According to OpenAI, the following attack trends have been identified:
Based on the investigations into influence operations detailed in our report, and the work of the open-source community, we have identified the following trends in how covert influence operations have recently used artificial intelligence models like ours.

  • Content generation: All these threat actors used our services to generate text (and occasionally images) in greater volumes, and with fewer language errors than would have been possible for the human operators alone.
  • Mixing old and new: All of these operations used AI to some degree, but none used it exclusively. Instead, AI-generated material was just one of many types of content they posted, alongside more traditional formats, such as manually written texts or memes copied from across the internet.
  • Faking engagement: Some of the networks we disrupted used our services to help create the appearance of engagement across social media - for example, by generating replies to their own posts. This is distinct from attracting authentic engagement, which none of the networks we describe here managed to do to a meaningful degree.
  • Productivity gains: Many of the threat actors that we identified and disrupted used our services in an attempt to enhance productivity, such as summarizing social media posts or debugging code.

OpenAI hints at some adaptive defensive capabilities:

Some of the more amusing safeguards built into AI, designed to thwart influence operations.
  • Defensive design: We impose friction on threat actors through our safety systems, which reflect our approach to responsibly deploying AI. For example, we repeatedly observed cases where our models refused to generate the text or images that the actors asked for.
  • AI-enhanced investigation: Similar to our approach to using GPT-4 for content moderation and cyber defense, we have built our own AI-powered tools to make our detection and analysis more effective. The investigations described in the accompanying report took days, rather than weeks or months, thanks to our tooling. As our models improve, we’ll continue leveraging their capabilities to improve our investigations too.
  • Distribution matters: Like traditional forms of content, AI-generated material must be distributed if it is to reach an audience. The IO posted across a wide range of different platforms, including X, Telegram, Facebook, Medium, Blogspot, and smaller forums, but none managed to engage a substantial audience.
  • Importance of industry sharing: To increase the impact of our disruptions on these actors, we have shared detailed threat indicators with industry peers. Our own investigations benefited from years of open-source analysis conducted by the wider research community.
  • The human element: AI can change the toolkit that human operators use, but it does not change the operators themselves. Our investigations showed that these actors were as prone to human error as previous generations have been - for example, publishing refusal messages from our models on social media and their websites. While it is important to be aware of the changing tools that threat actors use, we should not lose sight of the human limitations that can affect their operations and decision making.

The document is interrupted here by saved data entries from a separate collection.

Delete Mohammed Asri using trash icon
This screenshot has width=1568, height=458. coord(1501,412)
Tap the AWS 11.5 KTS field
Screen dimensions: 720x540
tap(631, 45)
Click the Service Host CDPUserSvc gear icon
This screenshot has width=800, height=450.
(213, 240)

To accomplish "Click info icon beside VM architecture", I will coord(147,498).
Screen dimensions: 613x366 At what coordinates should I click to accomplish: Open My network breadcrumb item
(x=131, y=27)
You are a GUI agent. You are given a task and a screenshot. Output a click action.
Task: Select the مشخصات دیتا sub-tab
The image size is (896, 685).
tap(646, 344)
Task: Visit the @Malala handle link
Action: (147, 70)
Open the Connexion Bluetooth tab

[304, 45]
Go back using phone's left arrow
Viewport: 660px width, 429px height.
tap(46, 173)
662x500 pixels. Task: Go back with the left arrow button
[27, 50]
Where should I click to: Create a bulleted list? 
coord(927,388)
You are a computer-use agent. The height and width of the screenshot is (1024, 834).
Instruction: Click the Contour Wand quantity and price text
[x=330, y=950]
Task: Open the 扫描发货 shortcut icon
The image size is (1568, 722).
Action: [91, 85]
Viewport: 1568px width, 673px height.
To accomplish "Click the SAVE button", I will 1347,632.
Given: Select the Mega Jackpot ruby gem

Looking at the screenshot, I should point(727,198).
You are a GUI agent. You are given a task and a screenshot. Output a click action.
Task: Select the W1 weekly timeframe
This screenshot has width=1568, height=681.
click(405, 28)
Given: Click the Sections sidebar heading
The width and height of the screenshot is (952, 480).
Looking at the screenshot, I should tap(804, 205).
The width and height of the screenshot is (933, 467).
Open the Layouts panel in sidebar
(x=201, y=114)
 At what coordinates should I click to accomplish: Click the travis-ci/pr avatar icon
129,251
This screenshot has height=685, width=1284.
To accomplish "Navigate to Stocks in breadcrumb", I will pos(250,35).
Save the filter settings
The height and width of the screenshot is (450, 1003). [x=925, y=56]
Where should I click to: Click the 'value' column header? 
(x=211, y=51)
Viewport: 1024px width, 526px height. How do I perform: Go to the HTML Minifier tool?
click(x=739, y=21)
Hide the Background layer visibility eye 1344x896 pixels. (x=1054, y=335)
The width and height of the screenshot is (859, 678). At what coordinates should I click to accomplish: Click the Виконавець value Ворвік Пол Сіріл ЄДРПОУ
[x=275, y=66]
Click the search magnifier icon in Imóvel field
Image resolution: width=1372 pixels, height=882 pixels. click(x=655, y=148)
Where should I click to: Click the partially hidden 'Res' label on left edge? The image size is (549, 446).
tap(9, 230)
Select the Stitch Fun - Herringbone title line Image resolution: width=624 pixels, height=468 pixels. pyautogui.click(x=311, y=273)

All of these are obviously useful to attackers, who will adjust their efforts to exploit these defenses. It should be emphasized that this is the hard part, as far as they're concerned. The easy bit is flooding the interwebs with content that is indistinguishable from large groups of humans in heated exchanges across a narrow band of argumentation.

If they can reach that objective without the public even being aware that these distributed capabilities to overwhelm public discourse exist, the work required to repair trust in our mediums of exchange will be exponentially greater.